This post is about 2 Products that I recently presented for a midterm in the class Social Innovation Design Lab, which I wrote about here.
Social Innovation Design Lab is a class focused on building products for socioeconomically disadvantaged communities, and that teaches the fundamentals of Design Thinking as a framework for approaching this problem. Our class is focused on the challenge of helping individuals prevent, manage, and treat type 2 diabetes. We recently completed our midterm for the class, and proposed two product solutions to the design challenge.
The Veggie Truck
The first product, The Veggie Truck, aims to provide access to fresh, affordable produce for individuals in communities like Pacoima. Diet is a significant influencer in the development of type 2 diabetes, and in our visits to Pacoima we noticed that many people in the community were frustrated with the monetary, transportation, and cultural barriers to cooking healthy meals including produce. Fresh produce can be expensive compared to high-carb snacks with longer shelf lives, and for many families, completely altering the family diet is simply not economically feasible. Additionally, many of the individuals in Pacoima are first or second generation Hispanic immigrants. Many people reported that they are not familiar with recipes including the produce that is most available at the food banks they go to or the stores they shop at.

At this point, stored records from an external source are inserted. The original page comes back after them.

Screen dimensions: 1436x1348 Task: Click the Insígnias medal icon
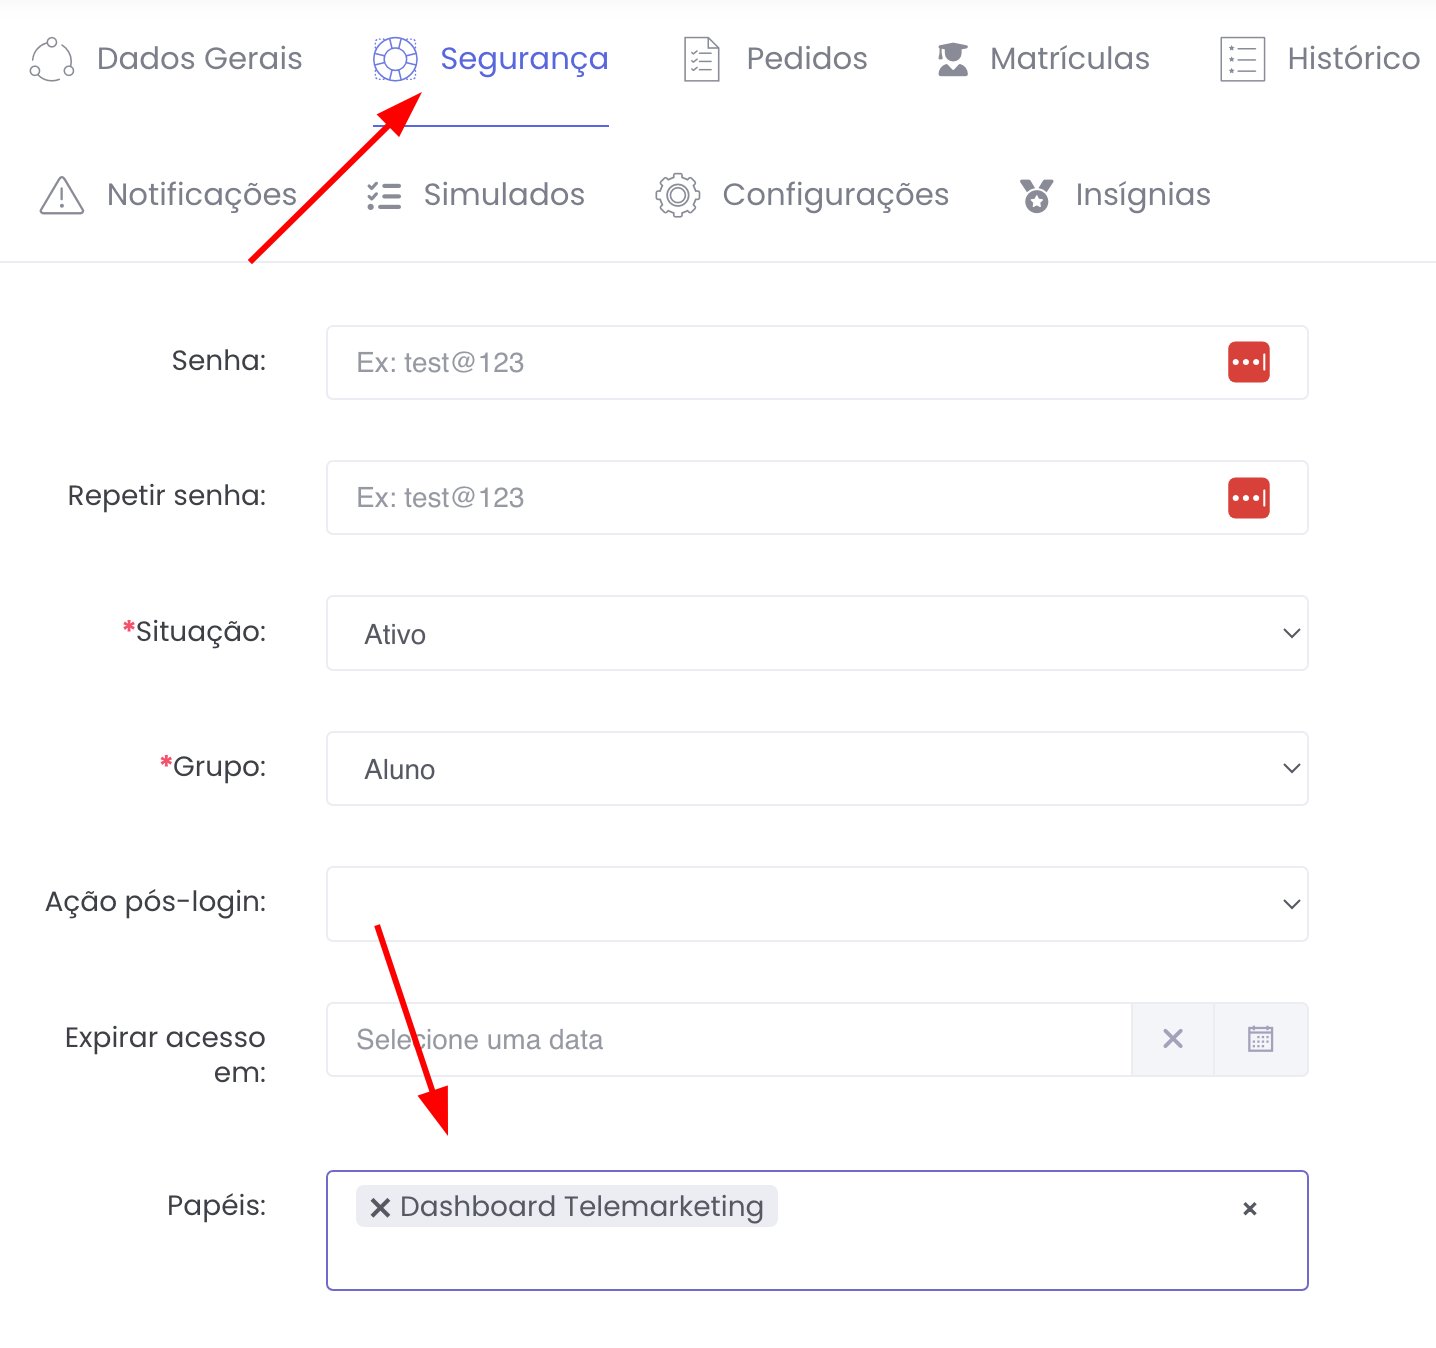[1036, 195]
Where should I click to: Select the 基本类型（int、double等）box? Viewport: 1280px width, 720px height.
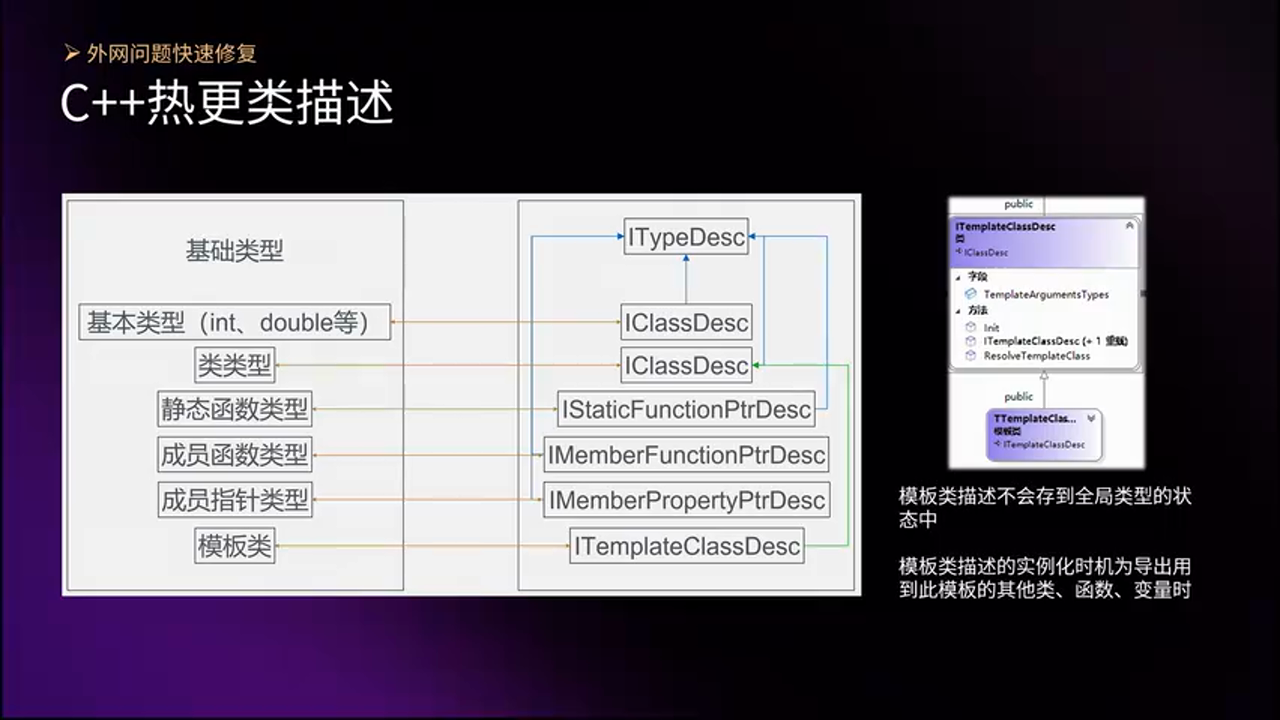[x=234, y=322]

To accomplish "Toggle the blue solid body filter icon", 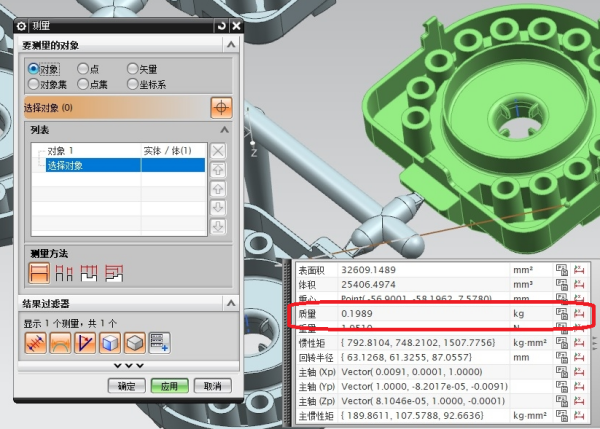I will 109,343.
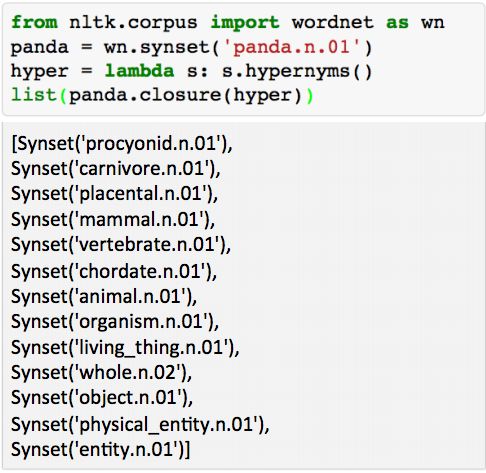The height and width of the screenshot is (473, 486).
Task: Click the Synset('physical_entity.n.01') output line
Action: pyautogui.click(x=140, y=425)
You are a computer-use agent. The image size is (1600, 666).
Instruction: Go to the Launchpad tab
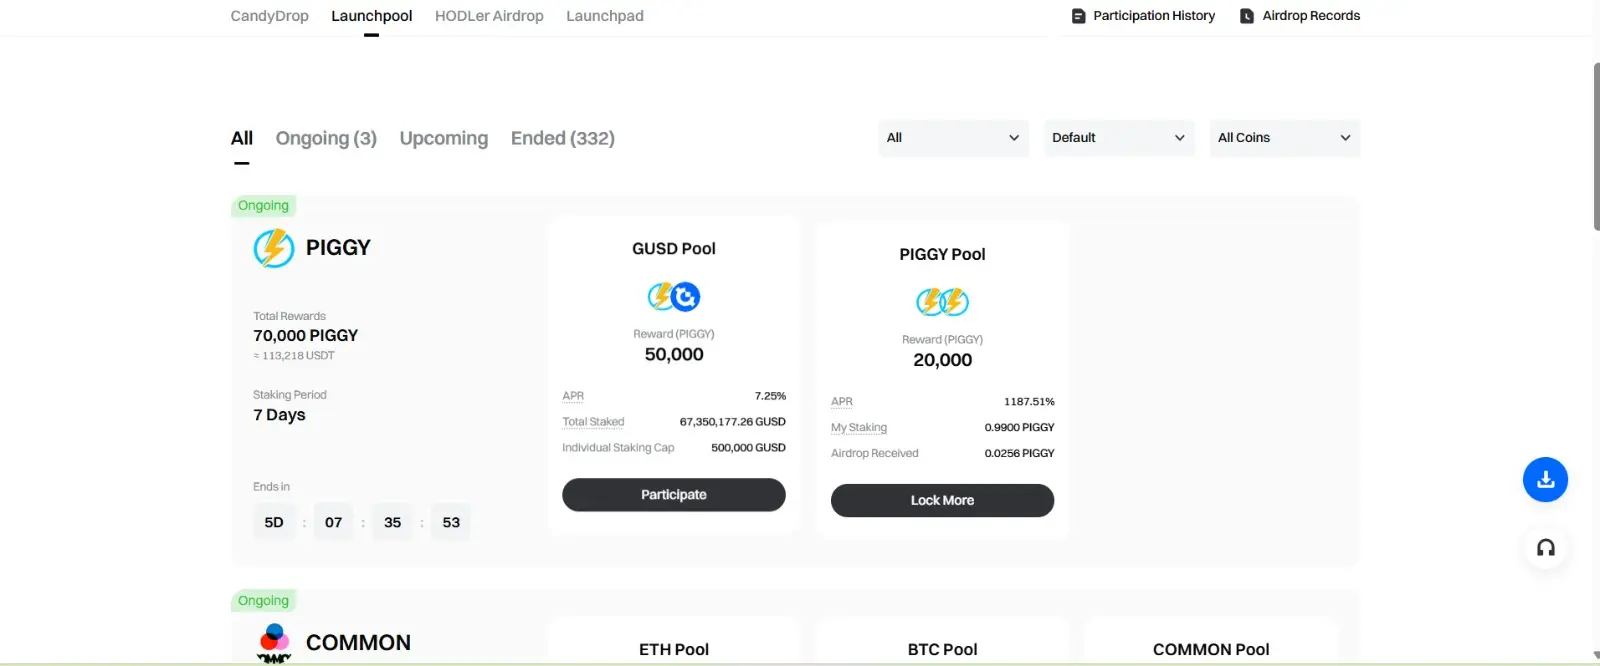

Inspired by the ubiquitous ice cream trucks that we found in Pacoima, we designed the Veggie Truck, which delivers fresh, affordable produce by driving around neighborhoods. The Veggie Truck also hands out easy recipes that utilize the produce purchased by the customer. Our goal is to work with food banks to reduce the cost of purchasing vegetables, and to use a model similar to ice cream trucks to keep the business profitable.
The second product, The Park, aims to create safe play spaces for children in largely unused areas. While visiting in Pacoima, we learned that the parks go mostly unused because of a fear of gang violence in those areas. In general, this led to many children not playing outdoors, except during recess time at school. The Park uses modular turf tiles to set up grassy areas outside of empty grocery store lots, laundromats, and other areas. There are camp-counselor-type employees responsible for overseeing the area, are parents can drop their children off at The Park free of charge. Our plan is to have the grocery stores and laundromats pay for the service, as it would give them a competitive advantage over their competitors.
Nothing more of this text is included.